Beard expressed solidarity with Israel under a section of his post that he labeled “miscellaneous policies” and expressed opposition to a bill introduced by Mamdani, called “Not on our Dime!” that seeks to prohibit nonprofit organizations from financially supporting Israeli settlement activity. He also expressed his opposition to BDS (Boycott, Divestment and Sanctions), a movement that seeks to apply pressure on Israel until it withdraws from the occupied territories.
“BDS policies will not bring peace to the Middle East, nor will such policies bring an end to the violence or the policies which are the subject of the “Not on our dime” bill,” said Beard on X. “I believe we must stand with Israel in their response to the October 7th terrorist attacks.”

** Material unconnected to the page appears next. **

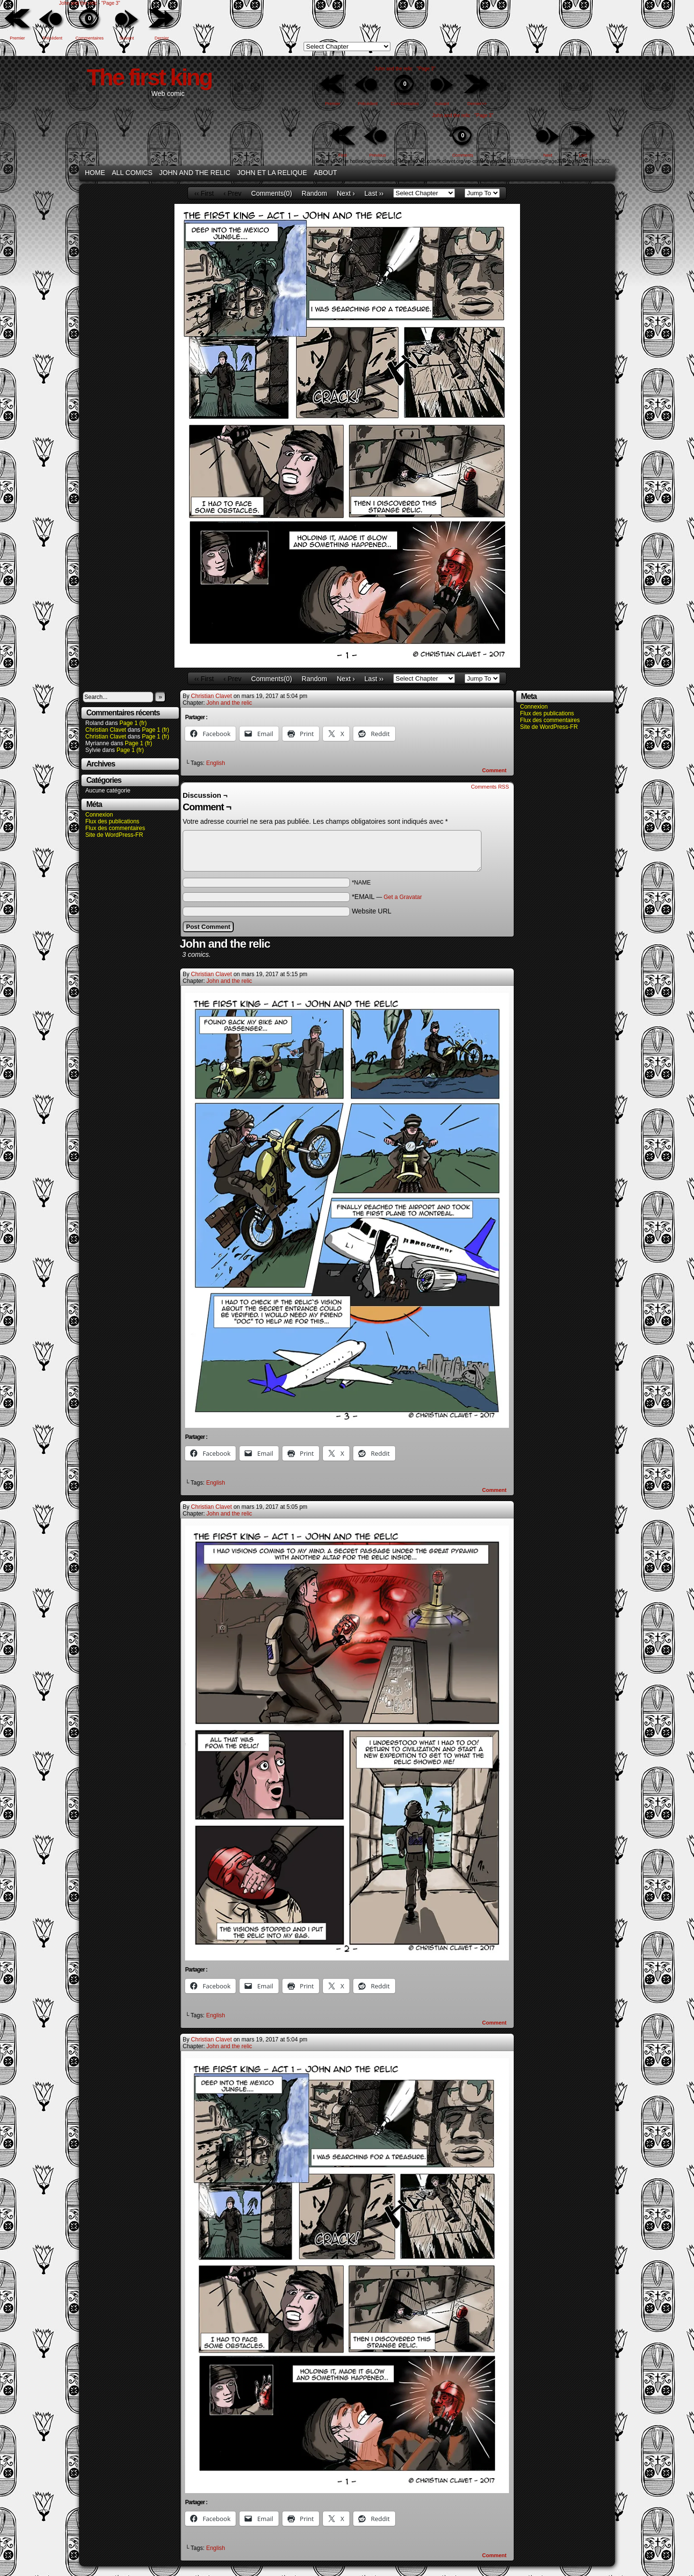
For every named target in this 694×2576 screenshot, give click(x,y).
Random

Mamdani, who was arrested at a rally calling for a ceasefire in October, and later participated in a five day hunger strike in Washington D.C for the cause, responded to Beard’s announcement with a video message on Instagram two days later.
“In his announcement, he didn’t have a coherent vision for the future of our neighborhoods. But he did make it clear that he’d spent some time on one issue in particular, Israel and Palestine,” Mamdani said in the video he shared on Jan. 28. “Now for months we’ve known that right wing billionaire backed PACs have been looking to make an example out of me, and any politics that seeks to extend humanity to Palestinians. And that they’re willing to spend buckets of money to do so. And here we how have that opportunity for them.”

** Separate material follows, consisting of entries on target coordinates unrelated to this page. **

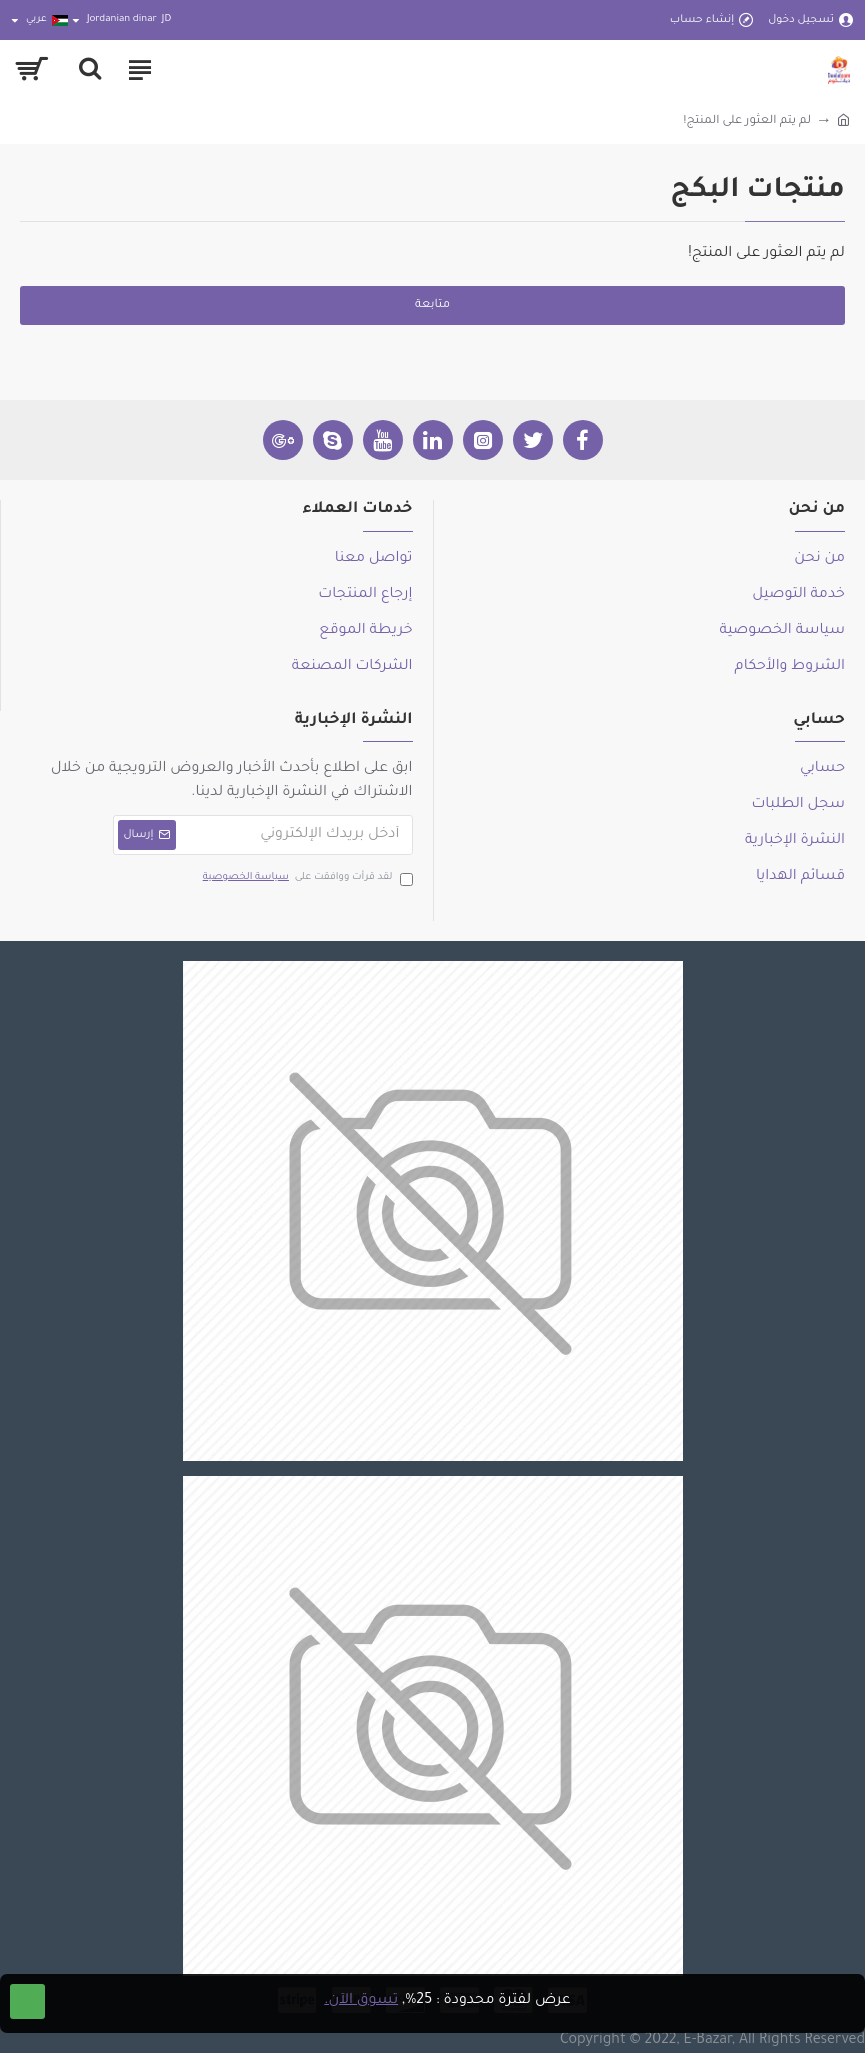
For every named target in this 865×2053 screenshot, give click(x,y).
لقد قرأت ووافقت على (306, 878)
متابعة (432, 305)
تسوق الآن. (361, 2001)
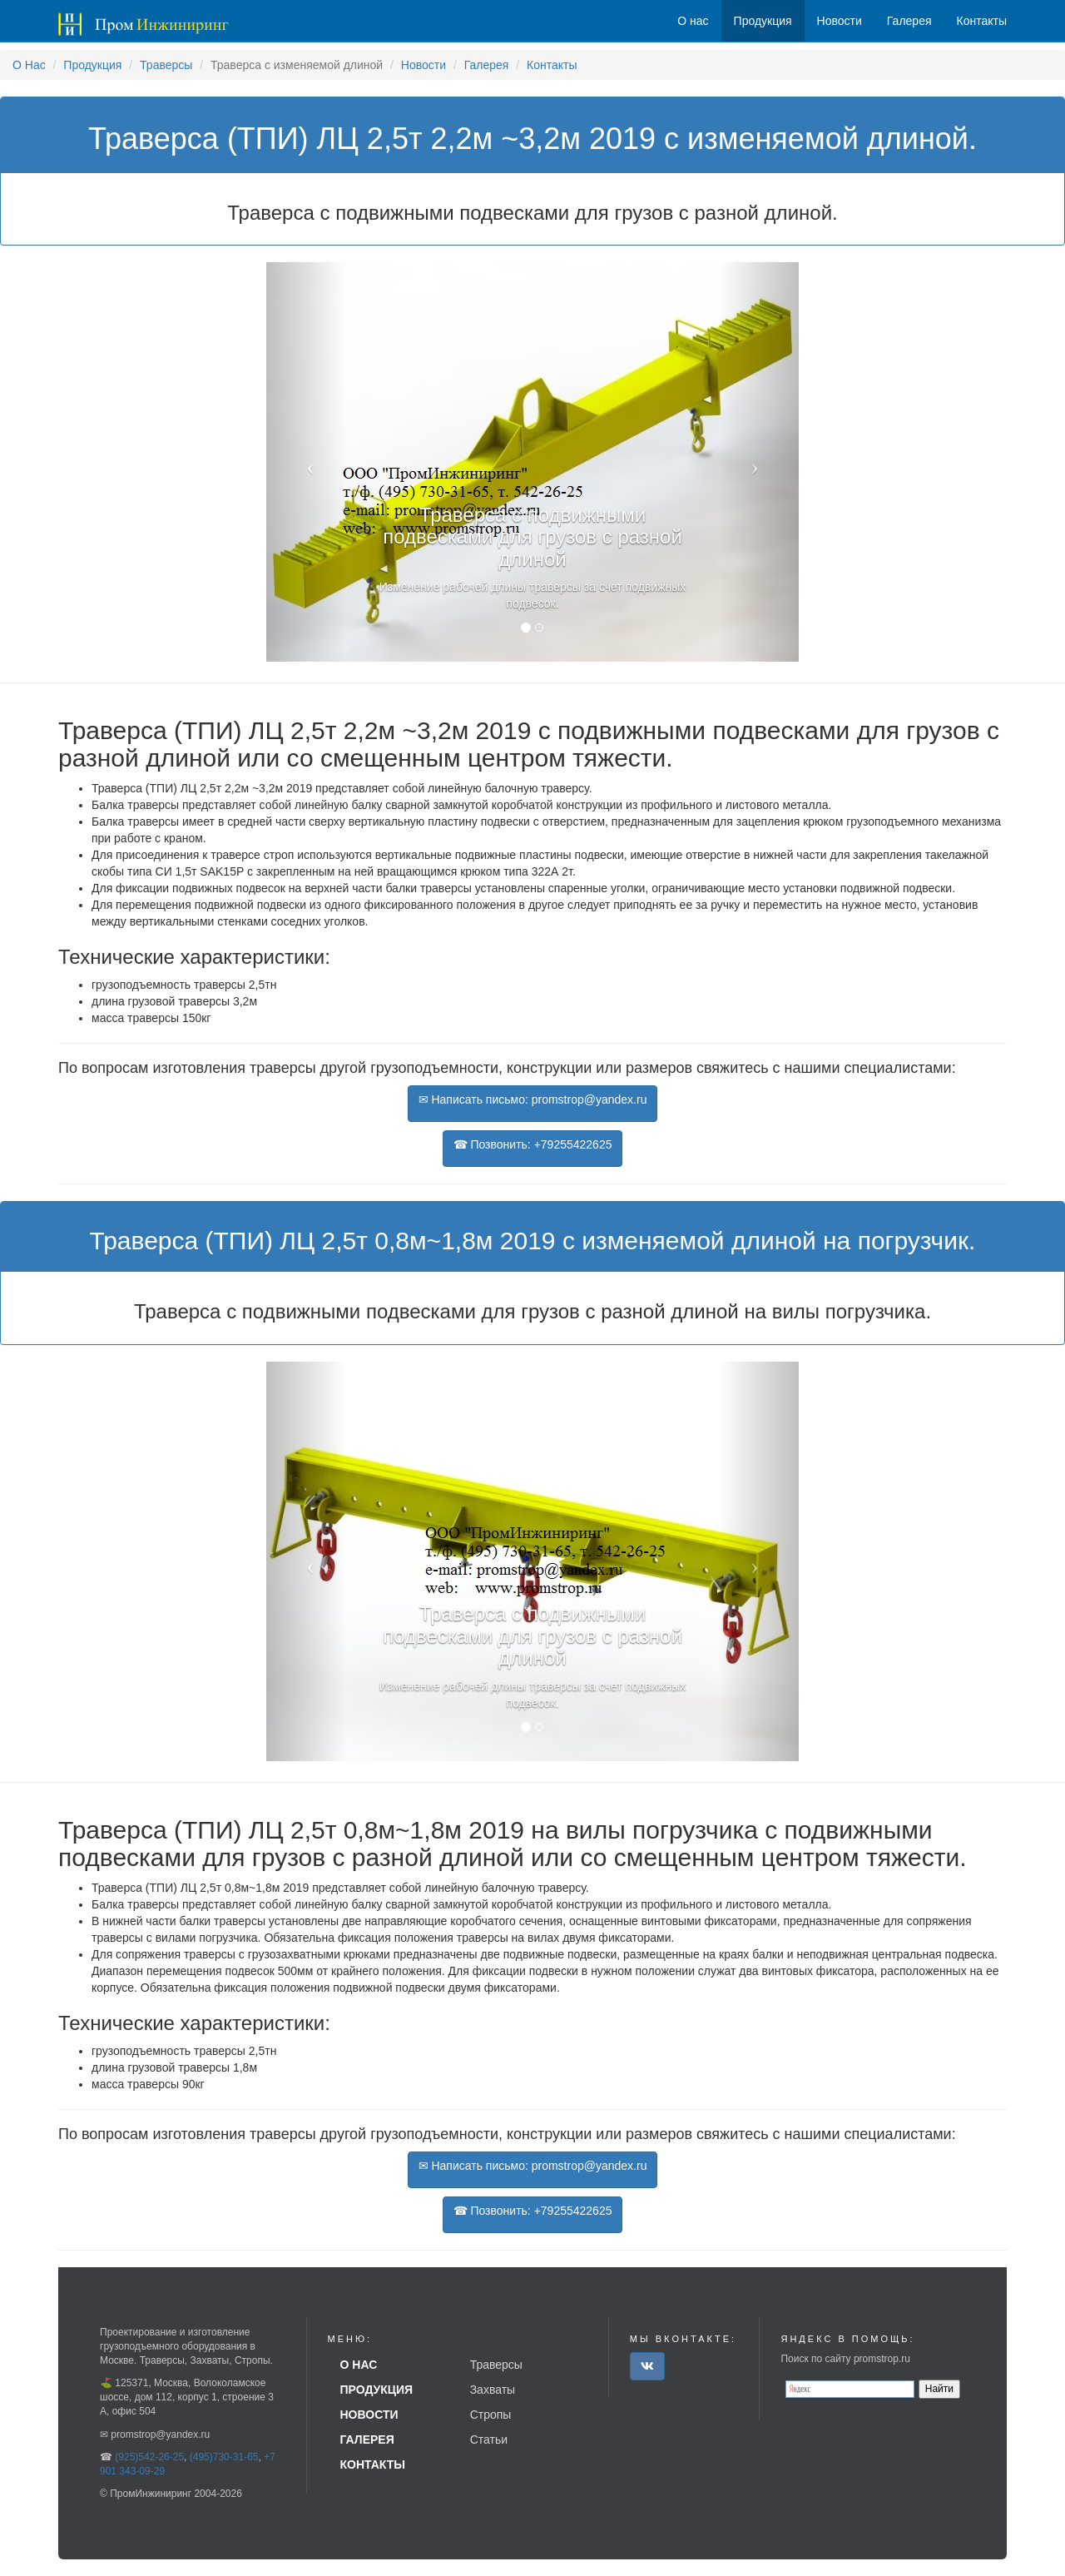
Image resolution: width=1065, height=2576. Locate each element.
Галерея (486, 65)
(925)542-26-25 (149, 2457)
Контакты (552, 65)
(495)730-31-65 (224, 2457)
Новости (423, 65)
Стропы (491, 2414)
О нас (692, 20)
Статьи (489, 2439)
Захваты (492, 2389)
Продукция (92, 65)
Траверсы (166, 65)
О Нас (29, 65)
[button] (306, 462)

He also criticized Beard for referring to the casualties in Gaza as “collateral damage.”
This will be the first time since getting elected in 2021 that Mamdani, who identifies as a democratic-socialist, faces a primary. Mandani has taken on a range of progressive causes since taking office such as spearheading a fare-free pilot bus program that successfully launched in September and advocating for taxi workers saddled with extensive debt.

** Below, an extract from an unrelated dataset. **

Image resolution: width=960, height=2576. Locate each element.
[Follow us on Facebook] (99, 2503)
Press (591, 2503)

But Beard says that “the district needs an advocate, not an activist” to represent western Queens in Albany and promote a vision for the state.
Currently Beard is an attorney at Coran & Ober, a small law firm based in Flushing that focuses on commercial and real estate cases. He graduated from CUNY Law School in 2012, and received a bachelor’s in political science and women’s studies from Hunter College in 2009.
Beard ran unsuccessfully for office earlier this year for the Queens 6th Municipal Court District judge position.
His lengthy announcement discussed supporting small businesses in the neighborhood via commercial rent stabilization, increasing transportation options in the form of high-speed rail across the state and benchmarking the minimum wage with inflation.
The majority of the other issues listed under his miscellaneous section had to do with animals, such as advocating for legal protections for street cats and making all animal shelters across the state no-kill shelters. Tucked between the animal rights issues, he proposed increasing taxes for those who earn more than $1 million a year.
For housing, he expressed support for legalizing accessory dwelling units and basement apartments across the state to create more housing stock. He also expressed support for Good Cause Eviction legislation, which Mamdani also rallied for last year to be included in the state budget.
Since Beard announced his run, Mamdani has asked his supporters for campaign donations ahead of this year’s election on social media. His team also sent out a text blast on Monday asking for campaign donations now that a challenge to his campaign is “officially real” after months of rumors.
“Now we have an entirely different campaign that we have to run,” voiced Mamdani in his video response. “One that demands supplies, staff, technology, and all of these things immediately so that we can not only get on the ballot but make it clear that we’re going to be contesting this primary in a very serious way.”